Count the lines in the data below that contain the word "axis", treating uppercase and lowercase as different, and give only the number.

__DATA FOR THE TASK__.
————

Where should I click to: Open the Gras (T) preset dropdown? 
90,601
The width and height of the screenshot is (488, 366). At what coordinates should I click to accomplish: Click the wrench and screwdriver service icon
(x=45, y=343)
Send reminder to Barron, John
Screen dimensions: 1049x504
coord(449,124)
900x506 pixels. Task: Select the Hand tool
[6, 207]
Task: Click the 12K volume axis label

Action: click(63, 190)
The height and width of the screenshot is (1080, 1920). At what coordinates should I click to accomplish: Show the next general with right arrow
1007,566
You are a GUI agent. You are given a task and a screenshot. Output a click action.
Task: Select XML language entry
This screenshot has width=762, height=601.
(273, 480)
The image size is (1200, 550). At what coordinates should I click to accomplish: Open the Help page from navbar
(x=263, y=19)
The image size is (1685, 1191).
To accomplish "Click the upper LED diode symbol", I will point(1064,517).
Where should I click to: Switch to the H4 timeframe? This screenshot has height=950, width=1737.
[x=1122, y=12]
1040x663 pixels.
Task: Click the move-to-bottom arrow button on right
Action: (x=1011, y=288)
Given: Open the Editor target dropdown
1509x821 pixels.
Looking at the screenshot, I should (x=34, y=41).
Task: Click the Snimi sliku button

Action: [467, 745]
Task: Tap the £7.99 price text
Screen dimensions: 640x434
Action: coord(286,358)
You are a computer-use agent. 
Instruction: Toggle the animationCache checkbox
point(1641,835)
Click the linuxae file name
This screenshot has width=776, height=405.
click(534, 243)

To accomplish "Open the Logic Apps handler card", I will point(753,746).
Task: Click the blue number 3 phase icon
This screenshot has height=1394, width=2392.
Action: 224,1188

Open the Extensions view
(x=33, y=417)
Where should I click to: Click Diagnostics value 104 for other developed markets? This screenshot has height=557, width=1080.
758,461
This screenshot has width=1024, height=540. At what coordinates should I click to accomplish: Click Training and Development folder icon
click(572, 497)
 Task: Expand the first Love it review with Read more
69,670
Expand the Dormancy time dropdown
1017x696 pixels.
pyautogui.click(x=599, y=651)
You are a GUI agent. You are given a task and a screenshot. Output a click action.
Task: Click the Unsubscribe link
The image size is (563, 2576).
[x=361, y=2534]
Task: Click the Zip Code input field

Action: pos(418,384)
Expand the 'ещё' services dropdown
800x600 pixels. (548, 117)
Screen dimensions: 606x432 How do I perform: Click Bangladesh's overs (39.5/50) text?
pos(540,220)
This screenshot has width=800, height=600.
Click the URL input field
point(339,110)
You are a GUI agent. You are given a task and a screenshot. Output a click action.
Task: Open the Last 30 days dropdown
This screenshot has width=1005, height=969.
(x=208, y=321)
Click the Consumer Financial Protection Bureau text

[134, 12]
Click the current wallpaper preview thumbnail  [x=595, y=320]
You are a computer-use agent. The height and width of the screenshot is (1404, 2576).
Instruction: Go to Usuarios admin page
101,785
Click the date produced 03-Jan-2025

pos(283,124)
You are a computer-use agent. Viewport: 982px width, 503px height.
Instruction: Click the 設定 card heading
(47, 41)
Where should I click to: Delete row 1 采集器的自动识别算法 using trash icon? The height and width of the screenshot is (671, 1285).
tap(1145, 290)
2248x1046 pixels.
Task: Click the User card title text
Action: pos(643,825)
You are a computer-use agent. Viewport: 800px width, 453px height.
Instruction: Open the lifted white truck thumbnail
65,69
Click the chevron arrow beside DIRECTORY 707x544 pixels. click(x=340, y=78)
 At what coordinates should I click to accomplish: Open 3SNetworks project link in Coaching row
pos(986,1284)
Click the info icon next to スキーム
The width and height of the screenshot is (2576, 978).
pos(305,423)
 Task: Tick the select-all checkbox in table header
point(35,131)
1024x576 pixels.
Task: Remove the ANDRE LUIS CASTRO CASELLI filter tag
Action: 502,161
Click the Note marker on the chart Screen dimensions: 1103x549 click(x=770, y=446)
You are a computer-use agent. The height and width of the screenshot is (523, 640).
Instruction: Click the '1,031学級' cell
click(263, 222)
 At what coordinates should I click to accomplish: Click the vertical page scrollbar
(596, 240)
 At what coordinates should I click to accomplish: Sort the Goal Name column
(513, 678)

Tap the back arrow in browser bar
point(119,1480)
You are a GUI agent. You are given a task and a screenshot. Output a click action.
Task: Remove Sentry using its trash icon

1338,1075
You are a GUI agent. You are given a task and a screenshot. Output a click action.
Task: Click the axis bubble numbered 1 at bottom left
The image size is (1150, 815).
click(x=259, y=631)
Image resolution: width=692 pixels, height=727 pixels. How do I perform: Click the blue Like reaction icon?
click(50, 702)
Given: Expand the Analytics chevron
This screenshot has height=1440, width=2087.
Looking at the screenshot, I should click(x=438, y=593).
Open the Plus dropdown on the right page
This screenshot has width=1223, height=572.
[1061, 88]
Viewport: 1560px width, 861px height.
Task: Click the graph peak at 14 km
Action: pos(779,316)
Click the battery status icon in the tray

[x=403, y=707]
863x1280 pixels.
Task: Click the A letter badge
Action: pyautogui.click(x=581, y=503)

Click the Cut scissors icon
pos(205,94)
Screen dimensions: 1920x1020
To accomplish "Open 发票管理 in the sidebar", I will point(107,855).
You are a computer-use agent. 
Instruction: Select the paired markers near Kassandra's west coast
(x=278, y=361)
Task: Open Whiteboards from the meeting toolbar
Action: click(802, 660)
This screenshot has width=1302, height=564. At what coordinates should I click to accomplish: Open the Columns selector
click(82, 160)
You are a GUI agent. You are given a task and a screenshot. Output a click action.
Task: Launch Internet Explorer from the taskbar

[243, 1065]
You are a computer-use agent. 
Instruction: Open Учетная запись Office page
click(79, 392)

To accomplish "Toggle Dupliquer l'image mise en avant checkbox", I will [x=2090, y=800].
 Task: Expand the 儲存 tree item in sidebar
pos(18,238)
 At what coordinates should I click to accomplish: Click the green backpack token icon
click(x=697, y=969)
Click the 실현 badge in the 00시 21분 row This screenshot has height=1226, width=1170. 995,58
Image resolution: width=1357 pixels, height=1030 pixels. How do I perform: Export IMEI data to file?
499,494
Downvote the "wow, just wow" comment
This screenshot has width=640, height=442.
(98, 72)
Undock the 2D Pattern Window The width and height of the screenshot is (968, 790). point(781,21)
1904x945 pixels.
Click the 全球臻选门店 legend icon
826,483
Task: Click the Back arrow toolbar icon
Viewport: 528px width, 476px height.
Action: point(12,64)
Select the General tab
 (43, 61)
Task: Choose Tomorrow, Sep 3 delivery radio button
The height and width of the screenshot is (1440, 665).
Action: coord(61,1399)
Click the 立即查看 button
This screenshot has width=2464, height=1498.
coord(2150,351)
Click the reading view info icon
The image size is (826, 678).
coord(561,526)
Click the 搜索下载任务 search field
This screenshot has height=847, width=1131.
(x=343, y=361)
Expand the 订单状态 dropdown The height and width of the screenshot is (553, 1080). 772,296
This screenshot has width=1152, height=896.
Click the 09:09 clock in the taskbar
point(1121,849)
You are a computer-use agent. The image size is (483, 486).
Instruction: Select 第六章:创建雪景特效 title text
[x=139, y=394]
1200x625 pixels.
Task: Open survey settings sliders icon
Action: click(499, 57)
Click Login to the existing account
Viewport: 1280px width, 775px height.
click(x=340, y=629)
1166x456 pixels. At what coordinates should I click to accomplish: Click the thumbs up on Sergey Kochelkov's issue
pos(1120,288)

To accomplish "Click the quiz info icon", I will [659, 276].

————

__THE REPLY__. 2